Sugar metabolism is surprisingly conventional in cancer

Aug. 16, 2022
Study has implications for targeting metabolism in cancer treatment.

For over a century, cancer cell metabolism has been viewed as something of a paradox. New work from researchers at Washington University in St. Louis shows that it might not be such an anomaly after all. The study is published Aug. 15 in Molecular Cell.

Glucose, a common sugar in food, is one of the most important nutrients in the body. Cancer cells tend to consume it at an astounding pace. At first glance, that seems to make good sense because cancer cells have a lot of synthesis to do. After all, as tumors grow rapidly, each cell has to replicate its entire contents.

But here’s the catch.
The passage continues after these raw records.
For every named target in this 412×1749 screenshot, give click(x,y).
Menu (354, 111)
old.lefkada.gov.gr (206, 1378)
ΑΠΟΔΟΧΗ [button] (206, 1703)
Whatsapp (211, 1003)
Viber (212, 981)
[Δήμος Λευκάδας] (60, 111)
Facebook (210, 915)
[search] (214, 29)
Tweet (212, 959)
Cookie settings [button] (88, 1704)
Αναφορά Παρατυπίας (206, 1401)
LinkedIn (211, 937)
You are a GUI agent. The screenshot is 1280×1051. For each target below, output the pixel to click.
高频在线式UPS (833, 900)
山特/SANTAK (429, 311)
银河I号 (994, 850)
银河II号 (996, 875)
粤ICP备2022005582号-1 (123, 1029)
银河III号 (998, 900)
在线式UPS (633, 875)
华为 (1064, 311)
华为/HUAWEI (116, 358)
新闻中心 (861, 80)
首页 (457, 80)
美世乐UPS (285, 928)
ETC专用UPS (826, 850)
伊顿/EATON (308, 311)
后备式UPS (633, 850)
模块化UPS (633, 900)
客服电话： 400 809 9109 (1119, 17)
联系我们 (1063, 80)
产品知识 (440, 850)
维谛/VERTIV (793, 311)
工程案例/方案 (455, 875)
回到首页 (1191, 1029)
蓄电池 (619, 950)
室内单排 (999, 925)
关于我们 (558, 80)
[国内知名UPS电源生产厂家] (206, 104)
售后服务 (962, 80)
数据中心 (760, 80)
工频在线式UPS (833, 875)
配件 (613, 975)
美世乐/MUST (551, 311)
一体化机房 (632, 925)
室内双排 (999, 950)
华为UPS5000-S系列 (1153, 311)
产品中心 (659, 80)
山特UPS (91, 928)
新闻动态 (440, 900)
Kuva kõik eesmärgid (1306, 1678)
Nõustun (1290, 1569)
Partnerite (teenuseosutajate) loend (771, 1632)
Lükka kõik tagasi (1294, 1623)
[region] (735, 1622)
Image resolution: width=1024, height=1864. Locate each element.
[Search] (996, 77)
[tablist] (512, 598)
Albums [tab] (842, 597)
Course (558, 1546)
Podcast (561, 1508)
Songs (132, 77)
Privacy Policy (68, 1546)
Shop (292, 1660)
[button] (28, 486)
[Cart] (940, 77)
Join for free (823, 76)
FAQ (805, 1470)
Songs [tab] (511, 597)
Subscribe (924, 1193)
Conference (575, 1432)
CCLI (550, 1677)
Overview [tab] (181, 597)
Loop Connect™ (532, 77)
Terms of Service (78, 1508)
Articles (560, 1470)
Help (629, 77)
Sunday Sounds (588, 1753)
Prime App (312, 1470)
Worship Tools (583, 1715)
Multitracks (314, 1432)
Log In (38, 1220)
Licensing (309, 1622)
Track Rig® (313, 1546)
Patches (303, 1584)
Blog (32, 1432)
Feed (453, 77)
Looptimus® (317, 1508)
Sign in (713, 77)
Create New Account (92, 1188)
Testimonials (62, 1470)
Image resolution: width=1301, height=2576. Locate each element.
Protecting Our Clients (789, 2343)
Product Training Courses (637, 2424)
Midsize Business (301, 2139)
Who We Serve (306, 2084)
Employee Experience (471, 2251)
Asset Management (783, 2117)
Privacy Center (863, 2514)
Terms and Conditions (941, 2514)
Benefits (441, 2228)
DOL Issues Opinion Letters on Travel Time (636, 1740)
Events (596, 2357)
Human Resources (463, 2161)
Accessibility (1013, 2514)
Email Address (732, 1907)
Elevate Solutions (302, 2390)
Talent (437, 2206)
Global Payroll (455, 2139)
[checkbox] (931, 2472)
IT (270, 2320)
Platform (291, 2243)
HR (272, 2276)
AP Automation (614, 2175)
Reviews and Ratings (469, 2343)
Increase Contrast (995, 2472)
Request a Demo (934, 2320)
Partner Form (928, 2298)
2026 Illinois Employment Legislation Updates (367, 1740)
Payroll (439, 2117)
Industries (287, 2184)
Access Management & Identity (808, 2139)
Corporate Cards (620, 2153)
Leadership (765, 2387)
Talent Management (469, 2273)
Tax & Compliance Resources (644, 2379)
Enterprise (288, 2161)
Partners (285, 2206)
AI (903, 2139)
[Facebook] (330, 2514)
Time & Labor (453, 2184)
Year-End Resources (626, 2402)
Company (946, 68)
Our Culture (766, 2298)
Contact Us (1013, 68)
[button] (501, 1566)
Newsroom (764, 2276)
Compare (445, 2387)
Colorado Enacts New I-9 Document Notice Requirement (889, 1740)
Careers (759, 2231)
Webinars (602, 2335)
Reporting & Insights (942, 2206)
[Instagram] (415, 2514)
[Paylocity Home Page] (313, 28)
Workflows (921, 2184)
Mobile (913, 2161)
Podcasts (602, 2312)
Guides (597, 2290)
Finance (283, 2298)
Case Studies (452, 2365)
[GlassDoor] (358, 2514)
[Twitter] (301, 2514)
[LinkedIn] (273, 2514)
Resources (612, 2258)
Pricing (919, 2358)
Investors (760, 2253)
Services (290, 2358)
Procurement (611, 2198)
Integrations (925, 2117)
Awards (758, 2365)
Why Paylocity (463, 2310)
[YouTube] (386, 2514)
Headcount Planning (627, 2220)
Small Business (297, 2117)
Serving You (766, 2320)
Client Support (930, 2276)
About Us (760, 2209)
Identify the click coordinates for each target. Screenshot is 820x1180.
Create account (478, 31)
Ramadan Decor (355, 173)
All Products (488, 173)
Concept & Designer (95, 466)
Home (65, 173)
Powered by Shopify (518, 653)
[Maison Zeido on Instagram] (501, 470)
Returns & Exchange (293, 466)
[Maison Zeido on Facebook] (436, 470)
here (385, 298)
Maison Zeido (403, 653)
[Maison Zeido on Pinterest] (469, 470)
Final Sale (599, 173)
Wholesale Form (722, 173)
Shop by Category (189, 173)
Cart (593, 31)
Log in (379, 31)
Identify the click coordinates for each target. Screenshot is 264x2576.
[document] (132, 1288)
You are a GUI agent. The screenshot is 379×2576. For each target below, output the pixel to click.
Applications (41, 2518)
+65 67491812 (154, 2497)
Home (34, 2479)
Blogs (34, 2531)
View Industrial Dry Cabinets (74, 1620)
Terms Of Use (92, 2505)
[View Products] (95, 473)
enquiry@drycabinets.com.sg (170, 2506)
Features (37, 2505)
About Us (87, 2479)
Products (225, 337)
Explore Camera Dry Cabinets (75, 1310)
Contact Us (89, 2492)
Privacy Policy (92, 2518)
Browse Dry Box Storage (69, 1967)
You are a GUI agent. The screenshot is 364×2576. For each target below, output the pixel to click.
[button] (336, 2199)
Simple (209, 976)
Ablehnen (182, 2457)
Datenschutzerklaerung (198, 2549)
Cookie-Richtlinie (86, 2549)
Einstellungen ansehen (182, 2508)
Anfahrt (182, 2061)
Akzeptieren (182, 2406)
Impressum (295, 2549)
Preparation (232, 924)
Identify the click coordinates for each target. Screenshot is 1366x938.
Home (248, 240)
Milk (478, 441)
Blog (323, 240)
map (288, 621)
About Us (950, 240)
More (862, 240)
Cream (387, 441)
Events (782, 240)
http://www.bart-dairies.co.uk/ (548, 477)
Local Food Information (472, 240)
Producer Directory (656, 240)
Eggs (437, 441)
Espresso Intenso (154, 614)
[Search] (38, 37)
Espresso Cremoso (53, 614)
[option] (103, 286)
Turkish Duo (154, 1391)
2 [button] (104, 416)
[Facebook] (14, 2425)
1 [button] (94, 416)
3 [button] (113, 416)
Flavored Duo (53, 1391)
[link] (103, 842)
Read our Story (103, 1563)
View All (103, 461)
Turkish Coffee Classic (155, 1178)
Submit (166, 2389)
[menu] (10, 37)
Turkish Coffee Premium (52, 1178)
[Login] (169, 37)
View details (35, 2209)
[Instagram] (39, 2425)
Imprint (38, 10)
Cancer cells don’t use the glucose very efficiently. Instead of sucking all of the energy they can out of glucose, they release most of it as a waste material.

“To extract the maximum amount of energy from glucose, cells must transport its transformation products into mitochondria,” said Gary Patti, the Michael and Tana Powell Professor of Chemistry in Arts & Sciences and of genetics and of medicine at the School of Medicine. Patti, a member of Siteman Cancer Center at Barnes-Jewish Hospital and the School of Medicine, is senior author of the new study.

All sorts of explanations have been offered as to why cancer cells might want to be wasteful with their glucose. However, Patti and his team contend that these rationalizations may be unnecessary. In the end, cancer metabolism may not be as unusual as scientists thought.

Cancer cells really do want to metabolize glucose in their mitochondria, and they do so. Until they can’t.

In other words, cancer cells only waste glucose away because transport into mitochondria is too slow.

Imagine a bathtub faucet that is spitting out water faster than the drain can remove it. Eventually, the water overflows onto the floor.

In this study, the researchers combined metabolomics with stable isotope tracers. This allowed them to tag different parts of glucose so that they could track it inside of cells, watching the speed at which things entered mitochondria or were excreted from cells. That is how the scientists discovered that the normal pathways for transporting fuel were getting outpaced, or saturated, in cancer cells.

The rate at which tumors consume glucose has been exploited by doctors in the clinic for decades as a way to diagnose cancer and identify its stage. It also has led some to believe that limiting glucose uptake with drugs or by eating a sugar-free diet might “starve” the cancer cells to death.